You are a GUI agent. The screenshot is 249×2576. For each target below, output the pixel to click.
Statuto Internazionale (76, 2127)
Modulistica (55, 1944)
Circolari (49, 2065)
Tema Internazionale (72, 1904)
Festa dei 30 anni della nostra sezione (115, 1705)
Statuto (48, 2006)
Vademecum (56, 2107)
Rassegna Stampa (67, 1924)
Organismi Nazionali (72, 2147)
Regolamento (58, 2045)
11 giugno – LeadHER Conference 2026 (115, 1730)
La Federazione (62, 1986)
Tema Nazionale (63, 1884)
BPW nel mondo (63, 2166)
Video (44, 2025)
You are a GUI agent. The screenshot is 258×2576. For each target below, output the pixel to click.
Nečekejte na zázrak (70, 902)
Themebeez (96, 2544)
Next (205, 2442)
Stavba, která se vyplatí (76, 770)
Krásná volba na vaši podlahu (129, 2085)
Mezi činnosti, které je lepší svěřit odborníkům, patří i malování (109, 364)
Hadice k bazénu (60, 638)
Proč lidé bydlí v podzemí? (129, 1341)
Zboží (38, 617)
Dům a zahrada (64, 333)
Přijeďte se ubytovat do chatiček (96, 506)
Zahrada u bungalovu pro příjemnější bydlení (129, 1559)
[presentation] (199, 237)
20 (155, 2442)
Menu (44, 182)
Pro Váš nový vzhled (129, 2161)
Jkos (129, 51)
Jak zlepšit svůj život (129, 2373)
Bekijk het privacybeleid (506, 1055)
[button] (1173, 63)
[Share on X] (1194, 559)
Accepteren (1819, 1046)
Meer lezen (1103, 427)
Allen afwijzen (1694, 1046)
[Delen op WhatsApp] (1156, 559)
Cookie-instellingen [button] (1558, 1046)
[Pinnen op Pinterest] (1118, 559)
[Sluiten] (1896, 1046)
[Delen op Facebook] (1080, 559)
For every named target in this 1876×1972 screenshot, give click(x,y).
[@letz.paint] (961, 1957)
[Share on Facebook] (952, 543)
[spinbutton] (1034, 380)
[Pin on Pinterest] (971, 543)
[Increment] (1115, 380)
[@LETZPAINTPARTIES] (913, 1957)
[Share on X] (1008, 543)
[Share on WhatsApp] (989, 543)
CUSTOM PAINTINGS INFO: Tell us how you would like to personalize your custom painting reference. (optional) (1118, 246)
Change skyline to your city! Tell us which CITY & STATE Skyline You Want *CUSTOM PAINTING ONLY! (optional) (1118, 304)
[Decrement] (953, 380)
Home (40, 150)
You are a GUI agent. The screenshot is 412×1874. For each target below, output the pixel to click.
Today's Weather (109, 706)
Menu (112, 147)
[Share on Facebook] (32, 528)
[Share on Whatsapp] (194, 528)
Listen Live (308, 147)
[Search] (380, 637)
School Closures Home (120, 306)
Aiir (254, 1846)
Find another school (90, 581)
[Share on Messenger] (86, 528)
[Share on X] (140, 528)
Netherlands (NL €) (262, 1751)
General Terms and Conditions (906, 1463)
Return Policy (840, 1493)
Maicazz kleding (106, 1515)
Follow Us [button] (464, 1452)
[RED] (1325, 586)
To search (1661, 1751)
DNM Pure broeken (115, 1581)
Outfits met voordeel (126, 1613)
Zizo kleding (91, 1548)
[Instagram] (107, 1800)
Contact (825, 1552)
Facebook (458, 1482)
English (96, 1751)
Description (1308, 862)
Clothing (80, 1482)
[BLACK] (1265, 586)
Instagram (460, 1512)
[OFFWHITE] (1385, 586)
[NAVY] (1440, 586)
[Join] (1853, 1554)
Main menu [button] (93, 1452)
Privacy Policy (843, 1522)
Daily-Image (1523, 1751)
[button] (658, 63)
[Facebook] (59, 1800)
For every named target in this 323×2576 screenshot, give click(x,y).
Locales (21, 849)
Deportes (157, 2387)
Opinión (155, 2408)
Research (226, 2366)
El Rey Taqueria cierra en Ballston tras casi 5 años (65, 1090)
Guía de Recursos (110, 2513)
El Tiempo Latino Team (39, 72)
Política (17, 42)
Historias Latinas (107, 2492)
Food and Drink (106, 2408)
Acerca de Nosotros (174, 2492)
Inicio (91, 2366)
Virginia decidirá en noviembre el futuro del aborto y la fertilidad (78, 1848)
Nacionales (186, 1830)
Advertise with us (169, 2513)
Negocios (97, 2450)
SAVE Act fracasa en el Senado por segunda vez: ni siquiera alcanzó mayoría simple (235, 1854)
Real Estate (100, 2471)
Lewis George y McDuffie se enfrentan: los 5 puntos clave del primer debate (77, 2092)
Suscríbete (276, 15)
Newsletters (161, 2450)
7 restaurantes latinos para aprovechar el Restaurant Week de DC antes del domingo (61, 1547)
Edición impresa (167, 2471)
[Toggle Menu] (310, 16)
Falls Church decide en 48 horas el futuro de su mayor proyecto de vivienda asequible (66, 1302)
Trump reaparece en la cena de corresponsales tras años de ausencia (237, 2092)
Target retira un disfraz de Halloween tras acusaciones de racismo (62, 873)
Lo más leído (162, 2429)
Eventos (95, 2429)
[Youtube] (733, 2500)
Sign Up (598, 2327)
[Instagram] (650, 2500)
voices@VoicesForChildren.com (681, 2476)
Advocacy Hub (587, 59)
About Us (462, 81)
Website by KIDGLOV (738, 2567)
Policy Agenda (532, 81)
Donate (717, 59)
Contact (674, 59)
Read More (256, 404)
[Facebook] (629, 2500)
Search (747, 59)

* [Task directions]:
Every record, word for word, must be returned.

* [Task result]:
You are a GUI agent. The screenshot is 249×2576. For each target below, output the pixel to click.
Statuto Internazionale (76, 2127)
Modulistica (55, 1944)
Circolari (49, 2065)
Tema Internazionale (72, 1904)
Festa dei 30 anni della nostra sezione (115, 1705)
Statuto (48, 2006)
Vademecum (56, 2107)
Rassegna Stampa (67, 1924)
Organismi Nazionali (72, 2147)
Regolamento (58, 2045)
11 giugno – LeadHER Conference 2026 (115, 1730)
La Federazione (62, 1986)
Tema Nazionale (63, 1884)
BPW nel mondo (63, 2166)
Video (44, 2025)
You are a GUI agent. The screenshot is 258×2576. For each target below, output the pixel to click.
Nečekejte na zázrak (70, 902)
Themebeez (96, 2544)
Next (205, 2442)
Stavba, která se vyplatí (76, 770)
Krásná volba na vaši podlahu (129, 2085)
Mezi činnosti, které je lepší svěřit odborníkům, patří i malování (109, 364)
Hadice k bazénu (60, 638)
Proč lidé bydlí v podzemí? (129, 1341)
Zboží (38, 617)
Dům a zahrada (64, 333)
Přijeďte se ubytovat do chatiček (96, 506)
Zahrada u bungalovu pro příjemnější bydlení (129, 1559)
[presentation] (199, 237)
20 (155, 2442)
Menu (44, 182)
Pro Váš nový vzhled (129, 2161)
Jkos (129, 51)
Jak zlepšit svůj život (129, 2373)
Bekijk het privacybeleid (506, 1055)
[button] (1173, 63)
[Share on X] (1194, 559)
Accepteren (1819, 1046)
Meer lezen (1103, 427)
Allen afwijzen (1694, 1046)
[Delen op WhatsApp] (1156, 559)
Cookie-instellingen [button] (1558, 1046)
[Pinnen op Pinterest] (1118, 559)
[Sluiten] (1896, 1046)
[Delen op Facebook] (1080, 559)
For every named target in this 1876×1972 screenshot, give click(x,y).
[@letz.paint] (961, 1957)
[Share on Facebook] (952, 543)
[spinbutton] (1034, 380)
[Pin on Pinterest] (971, 543)
[Increment] (1115, 380)
[@LETZPAINTPARTIES] (913, 1957)
[Share on X] (1008, 543)
[Share on WhatsApp] (989, 543)
CUSTOM PAINTINGS INFO: Tell us how you would like to personalize your custom painting reference. (optional) (1118, 246)
Change skyline to your city! Tell us which CITY & STATE Skyline You Want *CUSTOM PAINTING ONLY! (optional) (1118, 304)
[Decrement] (953, 380)
Home (40, 150)
You are a GUI agent. The screenshot is 412×1874. For each target below, output the pixel to click.
Today's Weather (109, 706)
Menu (112, 147)
[Share on Facebook] (32, 528)
[Share on Whatsapp] (194, 528)
Listen Live (308, 147)
[Search] (380, 637)
School Closures Home (120, 306)
Aiir (254, 1846)
Find another school (90, 581)
[Share on Messenger] (86, 528)
[Share on X] (140, 528)
Netherlands (NL €) (262, 1751)
General Terms and Conditions (906, 1463)
Return Policy (840, 1493)
Maicazz kleding (106, 1515)
Follow Us [button] (464, 1452)
[RED] (1325, 586)
To search (1661, 1751)
DNM Pure broeken (115, 1581)
Outfits met voordeel (126, 1613)
Zizo kleding (91, 1548)
[Instagram] (107, 1800)
Contact (825, 1552)
Facebook (458, 1482)
English (96, 1751)
Description (1308, 862)
Clothing (80, 1482)
[BLACK] (1265, 586)
Instagram (460, 1512)
[OFFWHITE] (1385, 586)
[NAVY] (1440, 586)
[Join] (1853, 1554)
Main menu [button] (93, 1452)
Privacy Policy (843, 1522)
Daily-Image (1523, 1751)
[button] (658, 63)
[Facebook] (59, 1800)
For every named target in this 323×2576 screenshot, give click(x,y).
Locales (21, 849)
Deportes (157, 2387)
Opinión (155, 2408)
Research (226, 2366)
El Rey Taqueria cierra en Ballston tras casi 5 años (65, 1090)
Guía de Recursos (110, 2513)
El Tiempo Latino Team (39, 72)
Política (17, 42)
Historias Latinas (107, 2492)
Food and Drink (106, 2408)
Acerca de Nosotros (174, 2492)
Inicio (91, 2366)
Virginia decidirá en noviembre el futuro del aborto y la fertilidad (78, 1848)
Nacionales (186, 1830)
Advertise with us (169, 2513)
Negocios (97, 2450)
SAVE Act fracasa en el Senado por segunda vez: ni siquiera alcanzó mayoría simple (235, 1854)
Real Estate (100, 2471)
Lewis George y McDuffie se enfrentan: los 5 puntos clave del primer debate (77, 2092)
Suscríbete (276, 15)
Newsletters (161, 2450)
7 restaurantes latinos para aprovechar el Restaurant Week de DC antes del domingo (61, 1547)
Edición impresa (167, 2471)
[Toggle Menu] (310, 16)
Falls Church decide en 48 horas el futuro de su mayor proyecto de vivienda asequible (66, 1302)
Trump reaparece en la cena de corresponsales tras años de ausencia (237, 2092)
Target retira un disfraz de Halloween tras acusaciones de racismo (62, 873)
Lo más leído (162, 2429)
Eventos (95, 2429)
[Youtube] (733, 2500)
Sign Up (598, 2327)
[Instagram] (650, 2500)
voices@VoicesForChildren.com (681, 2476)
Advocacy Hub (587, 59)
About Us (462, 81)
Website by KIDGLOV (738, 2567)
Policy Agenda (532, 81)
Donate (717, 59)
Contact (674, 59)
Read More (256, 404)
[Facebook] (629, 2500)
Search (747, 59)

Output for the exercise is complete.